— start of DOCUMENT EXCERPT —
Will the Web or Business IT change first? And is it IT at all?

It’s the annual World Wide Web conference in Edinburgh and the place is humming with excitement about a hundred new ideas, capabilities and products. It’s hard not to get excited and I frankly have to confess that my non corporate side has caught the excitement.


My presentation is to explain how business is using, and will make more use of the Web, actually it is more accurately subtitled, why Business isn’t using the Web more, and it’s a big shock to the ‘Webitizens’, (those who live on the Web) who are present. However it succeeds in its objectives and gets a great discussion going from which I think we all emerged somewhat wiser from the interaction.
So what was my controversial argument? The whole concept of the Web is fundamentally opposed in every respect to the current operational requirements of IT within an Enterprise, and that’s why Enterprises a) are not using the Web as much, or in the same way as home users, and b) are not interested in the global excitement of the thousands of highly skilled people who are creating a new set of Web functions and capabilities, loosely defined as Web 2.0 to cover some of the shortcoming of Web. Its gets worse, because the very shortcomings that Web 2.0 is looking to address actually extend the concepts of use that the Enterprise CIO likes least!
— end of DOCUMENT EXCERPT —
__REQUIRED TASK A__
Copy the listing exactly, beginning at the line that contains "Image resolution: width=1192" and continuing through the end of the listing, with both ends included. Leave the pictures out.
— start of RECORDS SHOWN —
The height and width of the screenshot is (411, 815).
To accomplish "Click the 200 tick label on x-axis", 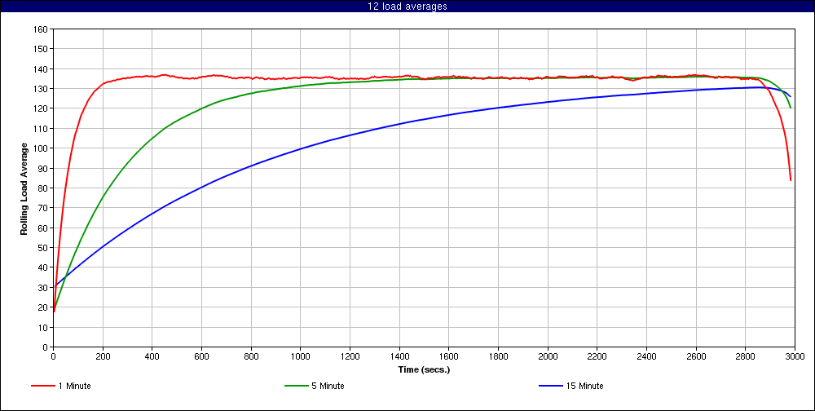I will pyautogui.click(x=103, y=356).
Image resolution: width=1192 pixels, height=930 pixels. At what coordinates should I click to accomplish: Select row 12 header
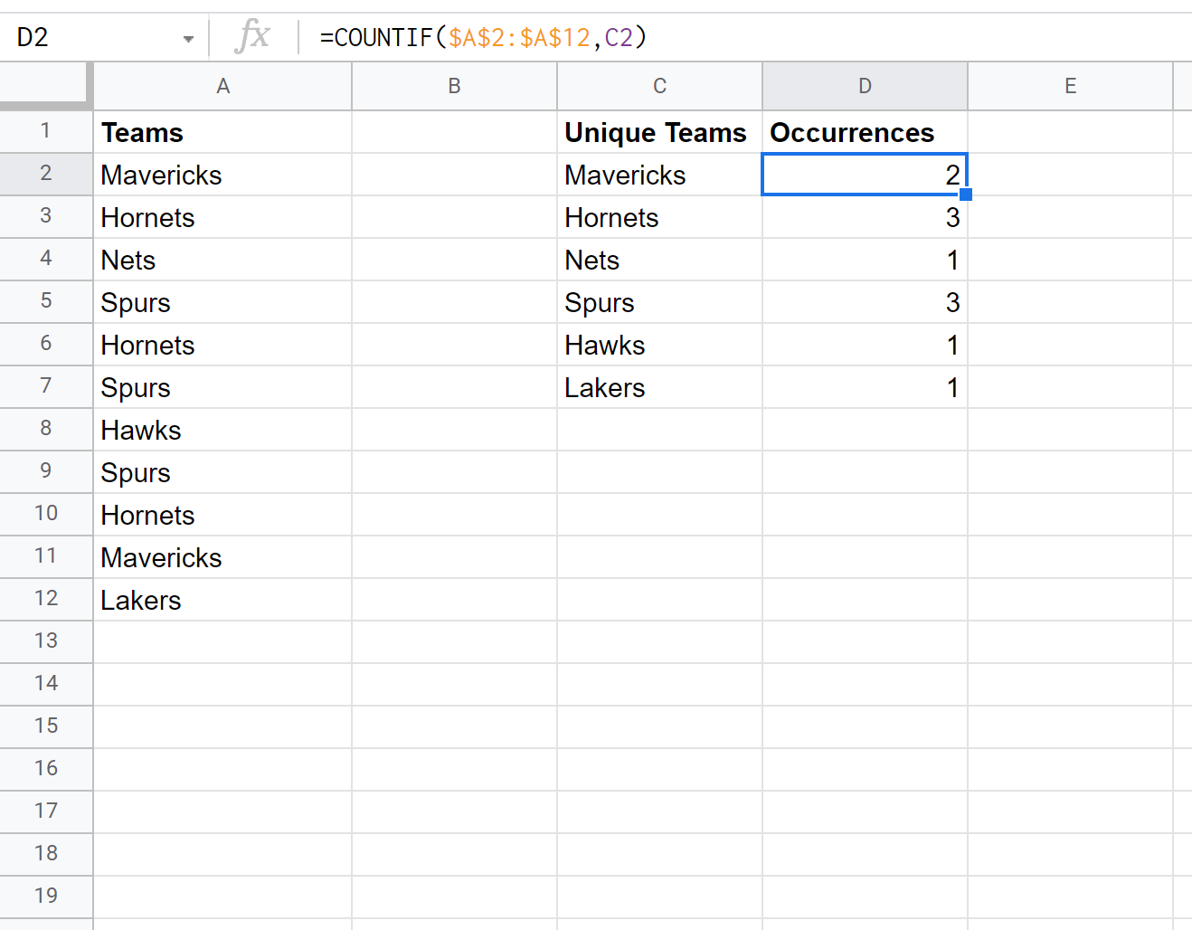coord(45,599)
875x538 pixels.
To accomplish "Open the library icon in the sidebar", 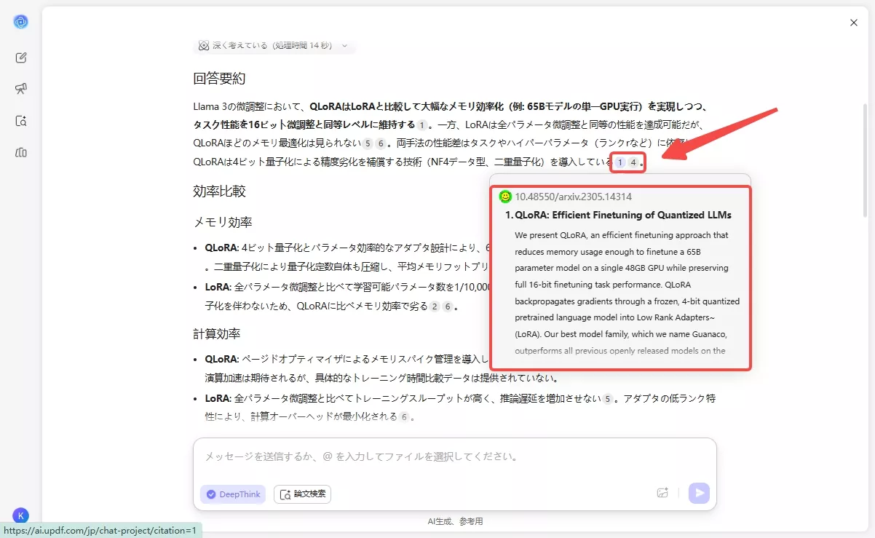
— end of RECORDS SHOWN —
__REQUIRED TASK B__
In the post on business use of the Web, what term refers to those who live on the Web?

__TASK SOLUTION A__
Image resolution: width=1192 pixels, height=930 pixels. At what coordinates should I click to accomplish: Select row 12 header
coord(45,599)
875x538 pixels.
To accomplish "Open the library icon in the sidebar", 

__TASK SOLUTION B__
Webitizens